New tools for quantitative non-invasive recording of biochemical signals

ABSTRACT Chimeric antigen receptor (CAR) T-cells are a revolutionary cancer treatment, with the particular benefit of generating memory T-cells that can last for years and suppress cancer relapse. CAR-expressing CD8+ T-cells have been shown to cure leukemia and other cancers in clinical trials with great success. However, many

challenges remain before CAR-based immunotherapy can become widely adopted, particularly for solid tumors. A major problem is that CAR T-cells become “exhausted” or “dysfunctional” and display decreased therapeutic effectiveness when subjected to prolonged antigen stimulation in the tumor microenvironment. Elevated cytosolic

calcium is associated with T-cell activation, and as such, calcium signaling activity can be used as a quantitative measure of T-cell function or dysfunction.
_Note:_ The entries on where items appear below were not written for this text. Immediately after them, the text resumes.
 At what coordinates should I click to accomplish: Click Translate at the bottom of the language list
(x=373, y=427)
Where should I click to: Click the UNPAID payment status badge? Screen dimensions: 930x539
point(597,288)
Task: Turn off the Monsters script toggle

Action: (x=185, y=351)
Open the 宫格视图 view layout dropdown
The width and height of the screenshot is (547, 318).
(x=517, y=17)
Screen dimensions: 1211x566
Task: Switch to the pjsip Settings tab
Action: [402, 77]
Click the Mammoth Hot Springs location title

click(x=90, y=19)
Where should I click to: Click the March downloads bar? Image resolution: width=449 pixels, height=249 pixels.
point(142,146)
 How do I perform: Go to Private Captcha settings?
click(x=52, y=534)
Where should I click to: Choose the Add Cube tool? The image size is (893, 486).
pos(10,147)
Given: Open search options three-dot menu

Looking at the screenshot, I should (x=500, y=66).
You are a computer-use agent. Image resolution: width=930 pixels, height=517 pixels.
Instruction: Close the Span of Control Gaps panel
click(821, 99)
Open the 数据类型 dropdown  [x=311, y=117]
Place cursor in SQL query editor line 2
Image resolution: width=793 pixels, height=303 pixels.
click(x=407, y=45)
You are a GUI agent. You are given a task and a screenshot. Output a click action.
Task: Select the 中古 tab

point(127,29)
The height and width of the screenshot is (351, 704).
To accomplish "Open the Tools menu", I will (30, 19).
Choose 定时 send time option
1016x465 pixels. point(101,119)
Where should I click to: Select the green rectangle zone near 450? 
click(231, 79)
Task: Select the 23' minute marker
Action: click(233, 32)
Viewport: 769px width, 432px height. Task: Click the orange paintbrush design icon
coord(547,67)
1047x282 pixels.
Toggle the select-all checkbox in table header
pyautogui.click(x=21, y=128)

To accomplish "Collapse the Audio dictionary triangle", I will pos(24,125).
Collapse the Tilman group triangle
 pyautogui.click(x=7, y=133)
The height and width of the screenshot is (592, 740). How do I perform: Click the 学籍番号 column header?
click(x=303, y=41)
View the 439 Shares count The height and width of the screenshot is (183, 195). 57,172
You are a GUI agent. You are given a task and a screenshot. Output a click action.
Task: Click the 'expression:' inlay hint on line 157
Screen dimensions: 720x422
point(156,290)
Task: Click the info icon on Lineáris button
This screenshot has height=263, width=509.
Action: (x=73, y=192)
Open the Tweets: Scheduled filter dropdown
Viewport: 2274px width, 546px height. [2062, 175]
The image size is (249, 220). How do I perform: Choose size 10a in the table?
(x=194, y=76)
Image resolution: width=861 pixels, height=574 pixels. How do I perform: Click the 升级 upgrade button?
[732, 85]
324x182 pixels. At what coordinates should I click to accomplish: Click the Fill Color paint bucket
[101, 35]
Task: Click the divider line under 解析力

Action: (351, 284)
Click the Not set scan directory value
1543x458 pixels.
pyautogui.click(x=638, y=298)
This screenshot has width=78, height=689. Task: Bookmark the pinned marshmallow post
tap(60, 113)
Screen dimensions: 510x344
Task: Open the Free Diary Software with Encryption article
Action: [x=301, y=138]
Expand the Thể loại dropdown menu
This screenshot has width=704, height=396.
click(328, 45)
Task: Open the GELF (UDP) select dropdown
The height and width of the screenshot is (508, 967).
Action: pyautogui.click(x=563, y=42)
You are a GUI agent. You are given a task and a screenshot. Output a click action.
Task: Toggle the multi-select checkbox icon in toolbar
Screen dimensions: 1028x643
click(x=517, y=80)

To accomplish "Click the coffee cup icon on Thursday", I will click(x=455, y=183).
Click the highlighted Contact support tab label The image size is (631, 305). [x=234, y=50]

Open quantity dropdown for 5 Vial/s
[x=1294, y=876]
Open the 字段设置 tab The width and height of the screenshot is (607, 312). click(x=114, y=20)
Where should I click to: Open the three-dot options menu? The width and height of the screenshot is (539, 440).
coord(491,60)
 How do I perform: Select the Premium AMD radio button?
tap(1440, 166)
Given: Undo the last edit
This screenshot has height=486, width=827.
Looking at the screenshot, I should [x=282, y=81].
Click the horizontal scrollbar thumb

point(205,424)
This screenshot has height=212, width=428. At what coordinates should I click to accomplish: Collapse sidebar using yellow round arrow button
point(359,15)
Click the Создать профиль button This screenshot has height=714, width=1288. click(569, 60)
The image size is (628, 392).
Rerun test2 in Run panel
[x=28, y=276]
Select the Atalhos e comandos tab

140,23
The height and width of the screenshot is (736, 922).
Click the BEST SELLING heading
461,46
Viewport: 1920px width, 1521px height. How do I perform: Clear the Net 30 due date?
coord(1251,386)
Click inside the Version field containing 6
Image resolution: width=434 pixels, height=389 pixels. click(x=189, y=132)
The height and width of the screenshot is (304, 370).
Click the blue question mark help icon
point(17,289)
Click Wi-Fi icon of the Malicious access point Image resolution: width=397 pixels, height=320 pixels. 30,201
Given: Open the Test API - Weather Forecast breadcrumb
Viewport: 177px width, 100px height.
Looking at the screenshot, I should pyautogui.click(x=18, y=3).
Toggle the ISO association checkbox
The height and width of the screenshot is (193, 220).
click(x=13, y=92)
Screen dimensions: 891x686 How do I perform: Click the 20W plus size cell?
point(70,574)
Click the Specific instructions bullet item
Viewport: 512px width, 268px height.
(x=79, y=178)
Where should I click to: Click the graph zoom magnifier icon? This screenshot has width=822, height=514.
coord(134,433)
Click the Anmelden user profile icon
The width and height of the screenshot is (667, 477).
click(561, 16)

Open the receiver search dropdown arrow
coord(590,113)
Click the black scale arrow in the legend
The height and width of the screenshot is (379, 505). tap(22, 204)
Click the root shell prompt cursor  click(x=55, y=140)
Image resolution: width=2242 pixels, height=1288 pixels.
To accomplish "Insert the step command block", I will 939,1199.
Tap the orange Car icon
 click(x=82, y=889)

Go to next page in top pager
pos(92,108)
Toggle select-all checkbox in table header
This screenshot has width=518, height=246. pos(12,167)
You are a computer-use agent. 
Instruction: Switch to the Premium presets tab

The history of calcium signaling over short and long periods of time encodes information about the current functional capacity of the T-cell and the number of tumor cells encountered

in the past, and can be used both to evaluate populations or individual clones and to select for clones resistant to exhaustion. However, imaging calcium signaling activity in vivo using traditional genetically encoded fluorescent indicators presents unique challenges with T-cells and other highly mobile cell types, especially

when medium- to long-term activity tracking is required. There is currently no facile method to image calcium signals at the single-cell level over long time periods or to track calcium activity history in such a highly mobile cell population, either in vitro or in vivo. In this project, we will use several distinct varieties of photoactive

fluorescent proteins coupled with a family of high-contrast bioluminescent calcium sensors to generate Optical Recorders for Calcium (ORCas) capable of reporting short-, medium-, and long-term calcium signaling histories in CAR T-cells upon repeated exposure to target tumor cells. We will additionally engineer the small molecule

substrates used to time-gate history recording for improved bioavailability and cell specificity, and to diversify the wavelengths of light emitted by the bioluminescent sensor domains of these probes. The engineered ORCas will ultimately be used to (1) track the exhaustion status of CAR T-cells over long periods of repeated exposure to

target tumor cells, (2) enrich exhaustion-resistant populations of CAR T-cells from CRISPR knockout libraries, and (3) quantitatively benchmark the exhaustion resistance of CAR T-cell clones. These probes will additionally be validated in CAR T-cells in vivo in a subcutaneous mouse tumor model. Ultimately, we anticipate that ORCas

will be the first of a broad new class of genetically-encoded probes capable of recording specific biochemical signal history non-invasively in many disease models and therapeutic interventions.